- [GIVEN REQUEST] Write out all the items below again with their requests, leaving out the pictures, and raise every coordinate in the answers by 129.

------ MATERIAL PROVIDED

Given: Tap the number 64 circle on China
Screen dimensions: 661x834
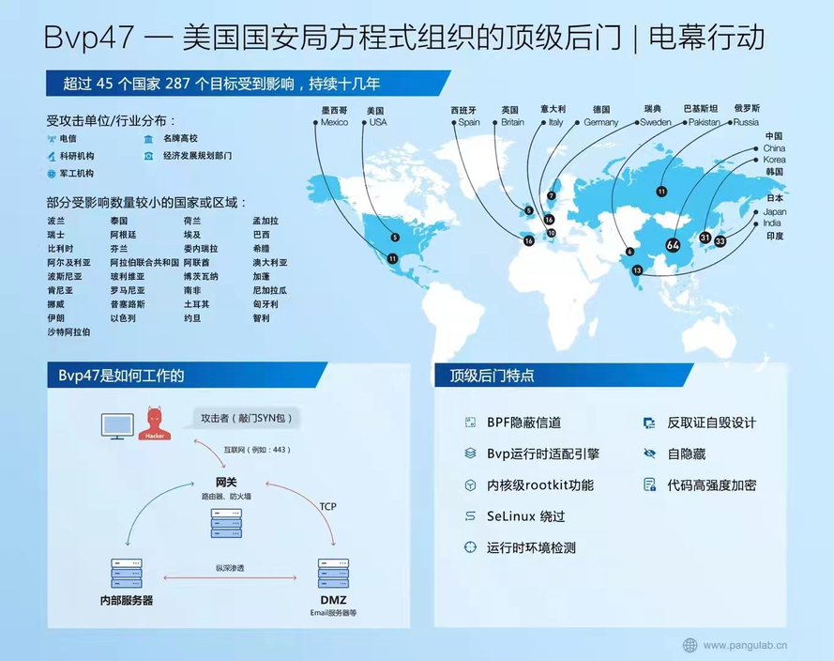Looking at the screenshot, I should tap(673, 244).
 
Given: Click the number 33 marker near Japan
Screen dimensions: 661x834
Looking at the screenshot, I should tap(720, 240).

------------

- [COMPLETE ANSWER]
Given: Tap the number 64 circle on China
Screen dimensions: 661x834
Looking at the screenshot, I should tap(802, 373).
 
Given: Click the number 33 marker near Japan
Screen dimensions: 661x834
Looking at the screenshot, I should tap(849, 369).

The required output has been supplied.